Il digitale nel settore energetico
Possiamo vedere questo cambiamento senza neanche fare troppa fatica. Basta guardare una qualunque bolletta della luce e notare come, rispetto a quelle che ci venivano inviate negli anni 80/90, ci vengono recapitate in formato completamente differente. La comunicazione, non solo quella riguardante il settore energetico, è un continuo scoprire nuove modalità che possano migliorare il rapporto con il cliente finale cercando di offrire un servizio quanto più personalizzato è possibile, efficiente e completo. In questo contesto evolutivo e di cambiamento, l’introduzione del mercato libero non ha fatto altro che velocizzare la situazione dando maggior potere e capacità al cliente finale.
La trasformazione digitale del comparto elettrico e del gas non è più un semplice trend di marketing, ma una direttrice industriale che coinvolge produttori, distributori, venditori e autorità di regolazione. ARERA, Terna e i principali distributori come E-Distribuzione e Unareti hanno avviato da anni programmi di digitalizzazione della rete che vanno dalla telelettura dei consumi alla gestione intelligente dei flussi bidirezionali di energia, fondamentali per integrare fotovoltaico domestico, accumuli e comunità energetiche rinnovabili.

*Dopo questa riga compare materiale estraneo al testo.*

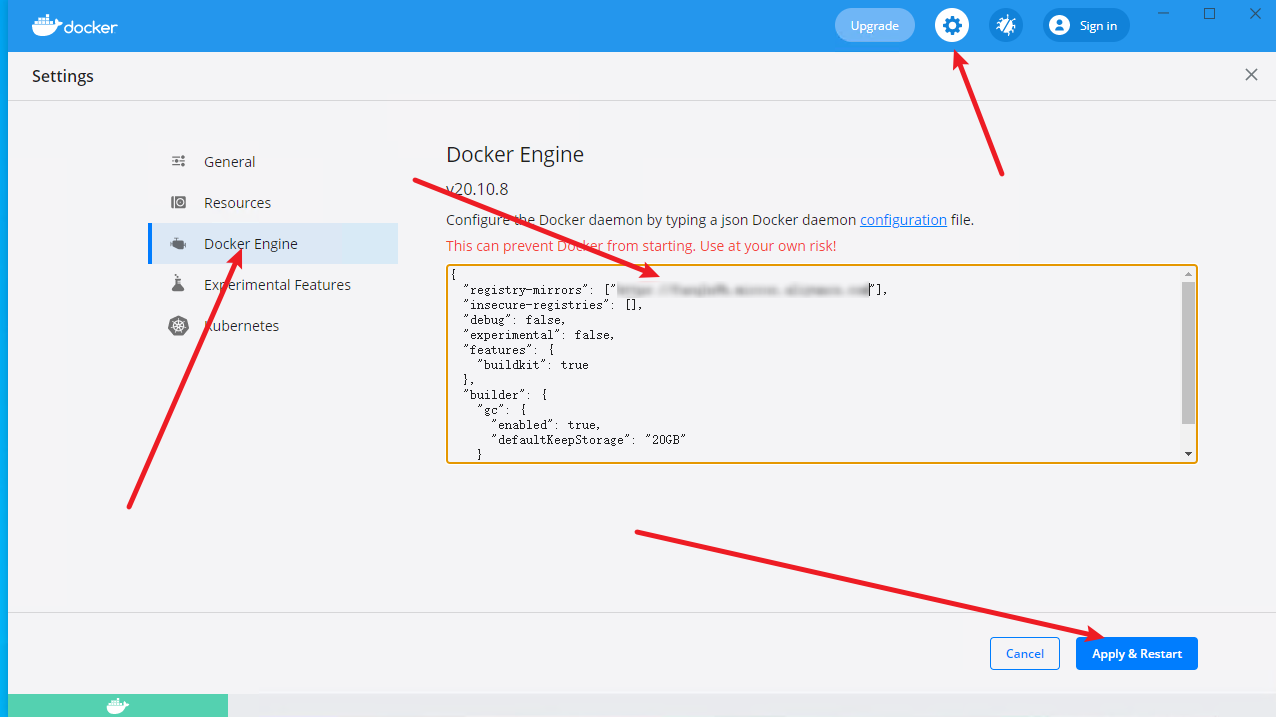Select the Docker Engine section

Come si è passati ad un servizio digitale
Il cambio è dovuto soprattutto al cambiamento del ruolo del cliente. L’utente non risulta essere più un soggetto passivo, ma attivo che partecipa al completamento del servizio. La prima grande rivoluzione la si deve al mercato libero che ha posto l’utente nella posizione di poter scegliere a quale tipologia di fornitore luce gas rivolgersi per ottenere il servizio. Questo ha portato le aziende a cercare nuove modalità per attrarre i clienti a scegliere il loro servizio.

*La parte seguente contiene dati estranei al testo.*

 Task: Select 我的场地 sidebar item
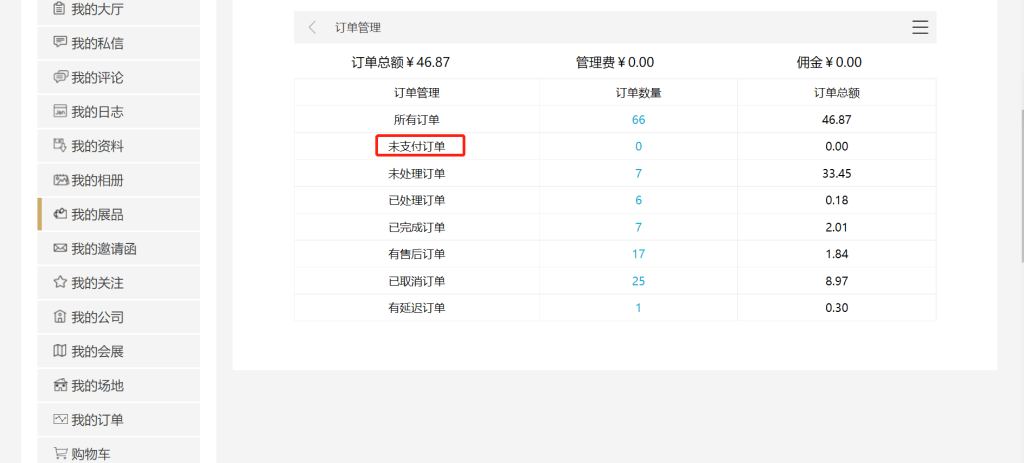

Per quanto riguarda, invece, la ricezione dei dati da parte delle aziende, veniva fatta, precedentemente, attraverso la presenza fisica di alcuni soggetti che erano incaricati al raccoglimento di tutti gli elementi necessari. La rivoluzione digital non ha lasciato scampo a questo processo riuscendo a convertire l’intera fase in un servizio automatizzato che, inizialmente, ha continuato ad essere effettuata dal dipendente dell’azienda fornitrice, ma che, successivamente ha lasciato spazio ad un interfaccia digitale con la quale l’utente può direttamente interagire e provvedere in maniera autonoma ad immagazzinare i propri dati.

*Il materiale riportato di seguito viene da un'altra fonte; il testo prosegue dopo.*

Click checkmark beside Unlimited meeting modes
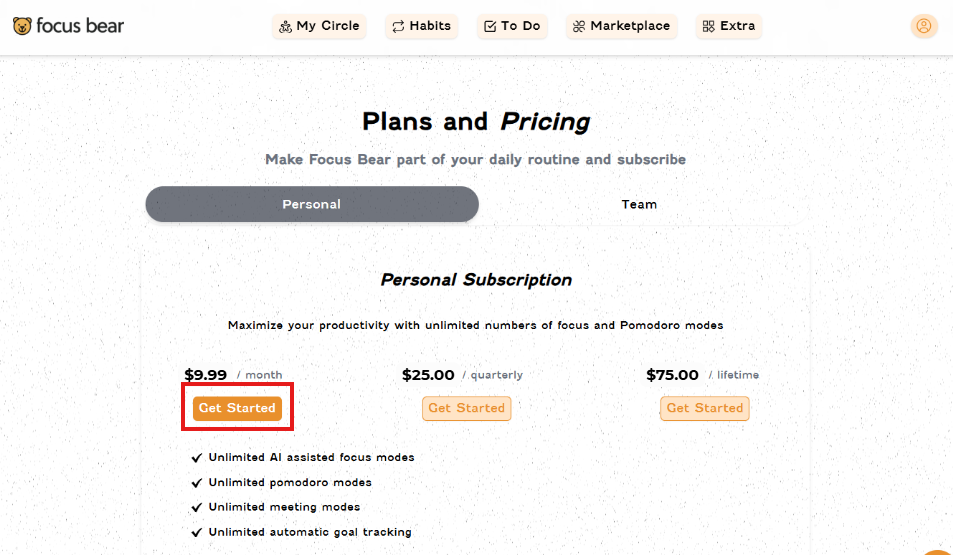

E che dire delle bollette. File interminabili alle poste per il pagamento della fornitura di energia ogni mese, con la preoccupazione di arrivare in ritardo, o peggio ancora di dover pagare anche la mora. Il servizio digitale ha reso inutile tutto questo in quanto la possibilità di poter pagare la bolletta online o attraverso l’addebito sui conti personali ha determinato uno snellimento del processo dell’utente finale che può provvedere in autonomia senza bisogno di dover recarsi in altri luoghi e, quindi, essere indipendente.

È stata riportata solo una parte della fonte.